> _Exercise aim_:
Two lines in the listing below mark the span: one contains "Given: Switch to the Forma tab" and one contains "Click the Tau Analyzer title bar icon". Reproduce both of them and everything between, exactly.

> _Data for processing_:
:::
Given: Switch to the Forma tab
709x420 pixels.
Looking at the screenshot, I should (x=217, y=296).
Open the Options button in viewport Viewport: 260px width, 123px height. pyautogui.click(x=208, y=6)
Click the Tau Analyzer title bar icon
:::
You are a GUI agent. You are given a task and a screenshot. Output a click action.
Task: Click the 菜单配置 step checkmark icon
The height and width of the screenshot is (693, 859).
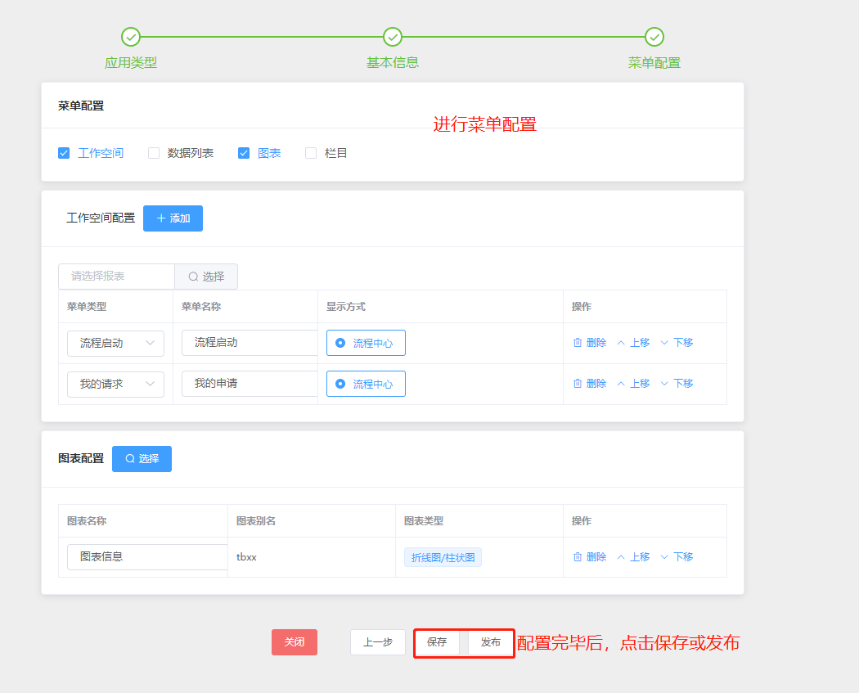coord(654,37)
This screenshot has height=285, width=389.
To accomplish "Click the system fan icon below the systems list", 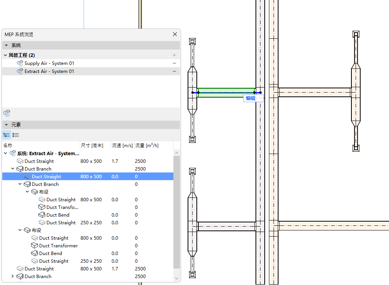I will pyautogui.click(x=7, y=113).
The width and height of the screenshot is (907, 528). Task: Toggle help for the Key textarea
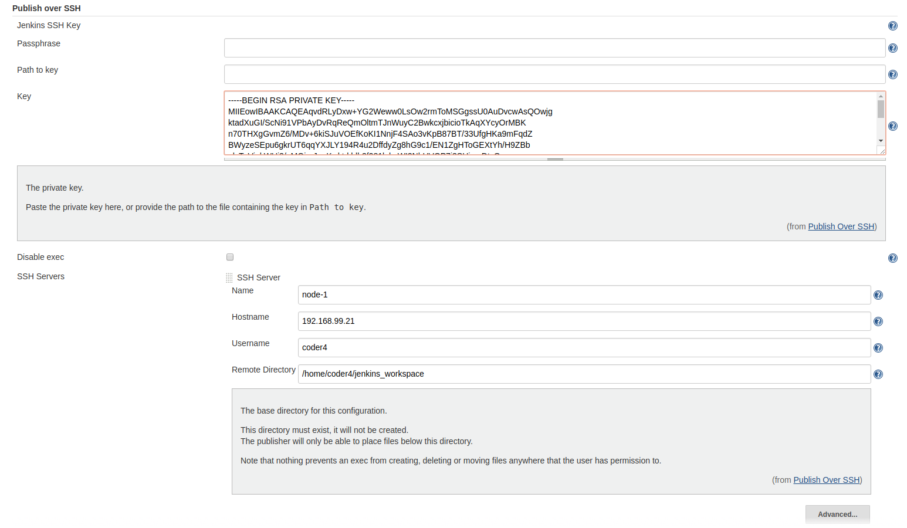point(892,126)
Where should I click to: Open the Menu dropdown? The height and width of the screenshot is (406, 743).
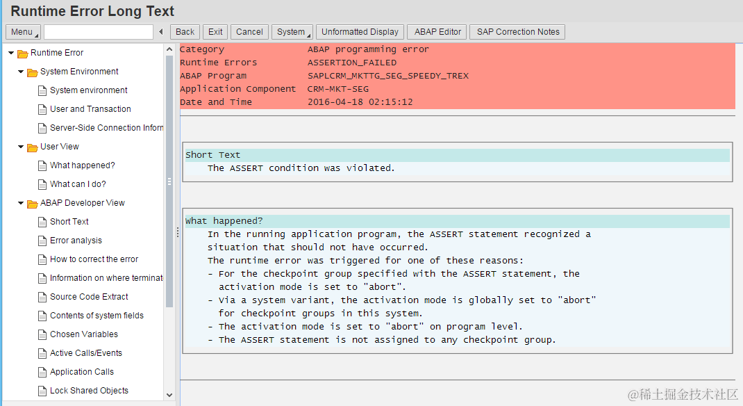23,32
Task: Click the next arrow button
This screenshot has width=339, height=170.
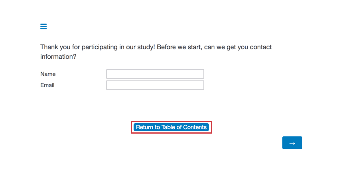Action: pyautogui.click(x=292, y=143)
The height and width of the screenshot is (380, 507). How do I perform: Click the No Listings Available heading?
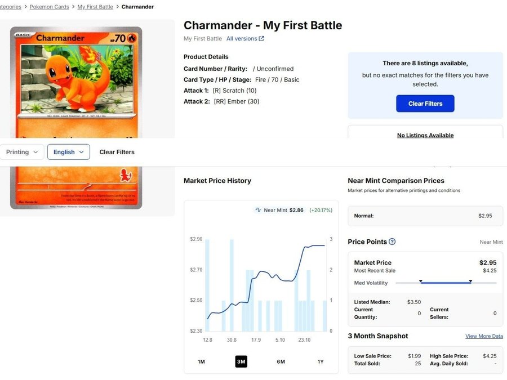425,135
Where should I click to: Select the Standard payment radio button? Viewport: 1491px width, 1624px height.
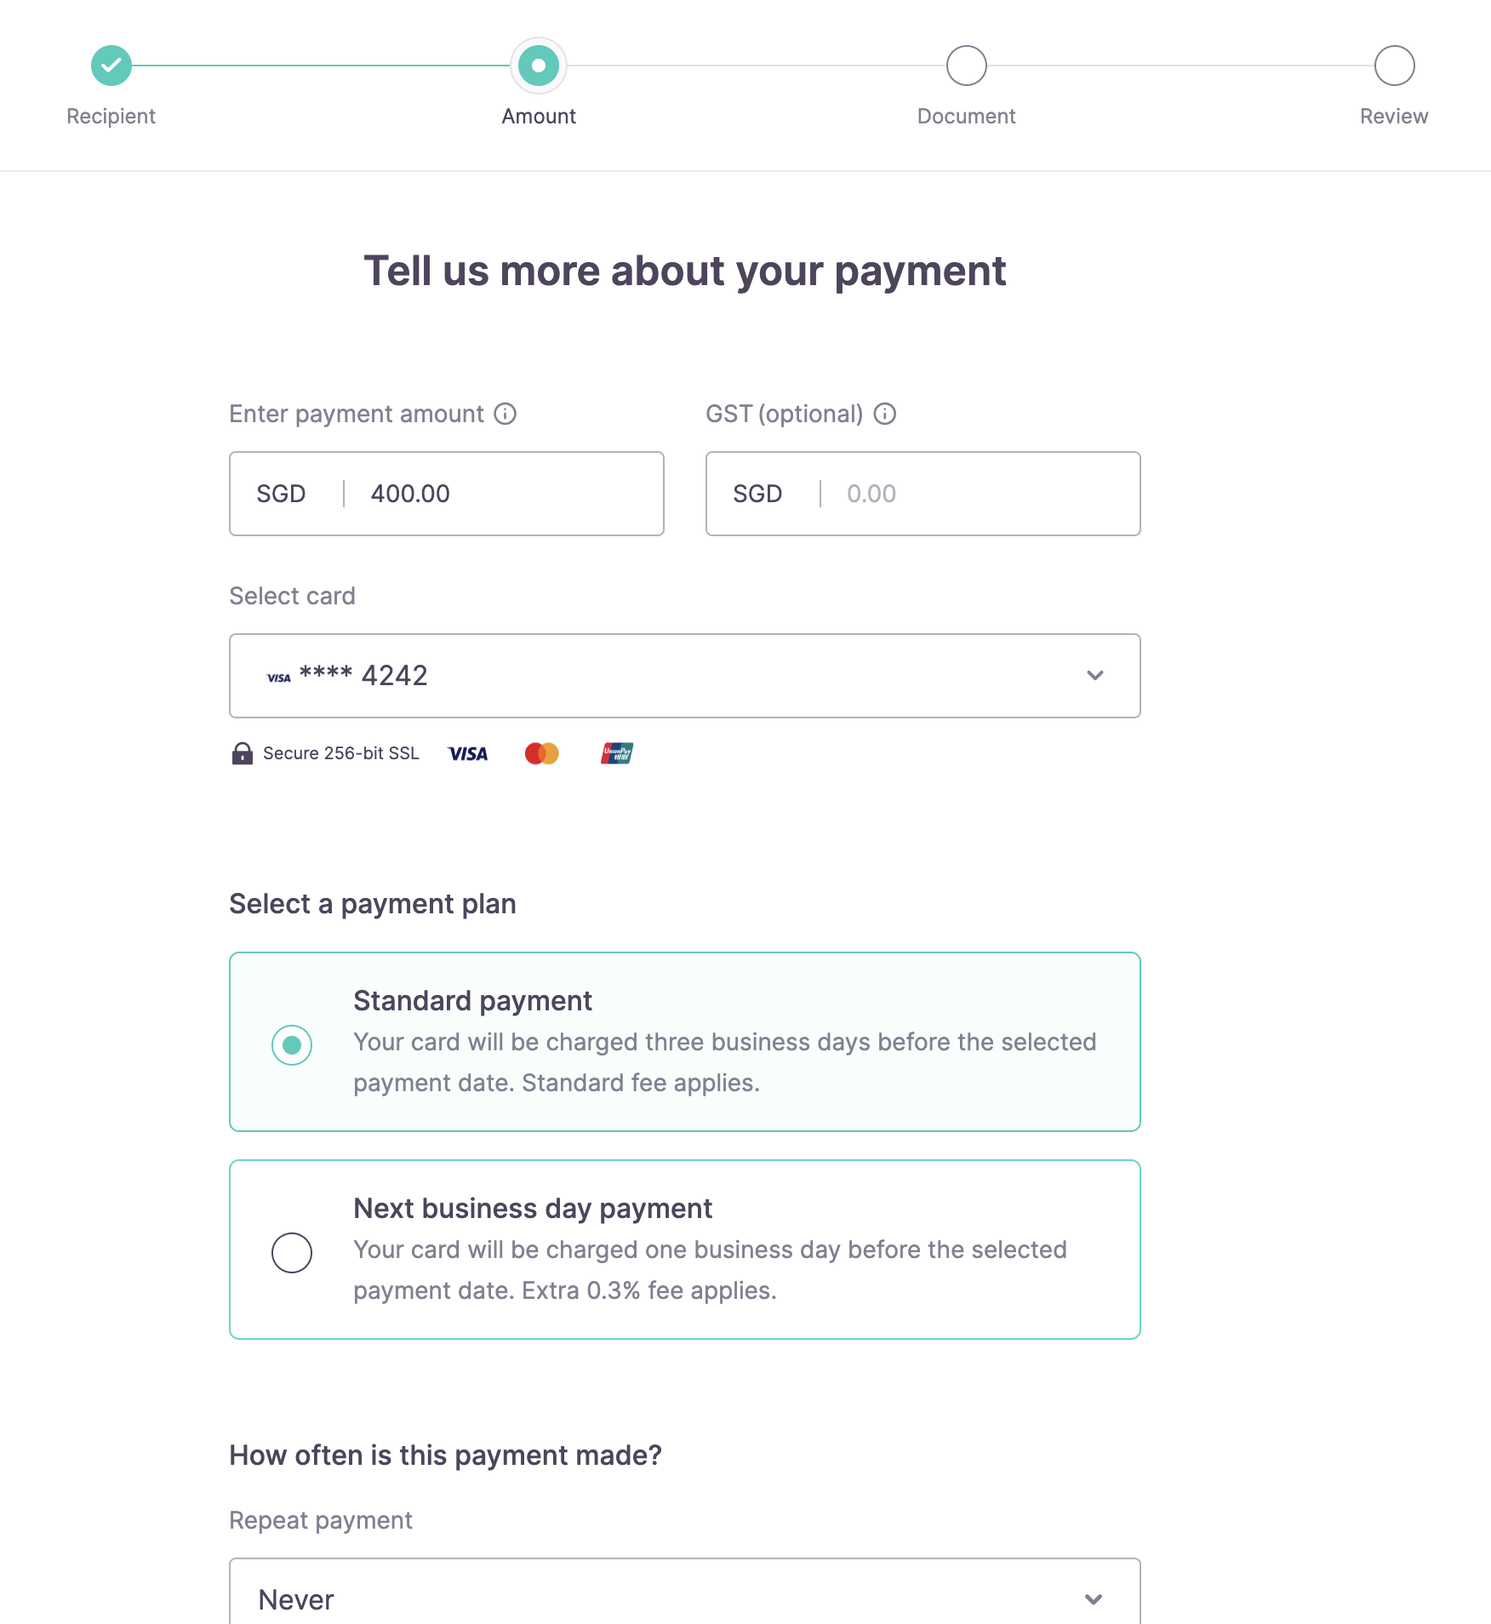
:::
> _Response to the task_:
Given: Switch to the Forma tab
709x420 pixels.
Looking at the screenshot, I should (x=217, y=296).
Open the Options button in viewport Viewport: 260px width, 123px height. pyautogui.click(x=208, y=6)
Click the Tau Analyzer title bar icon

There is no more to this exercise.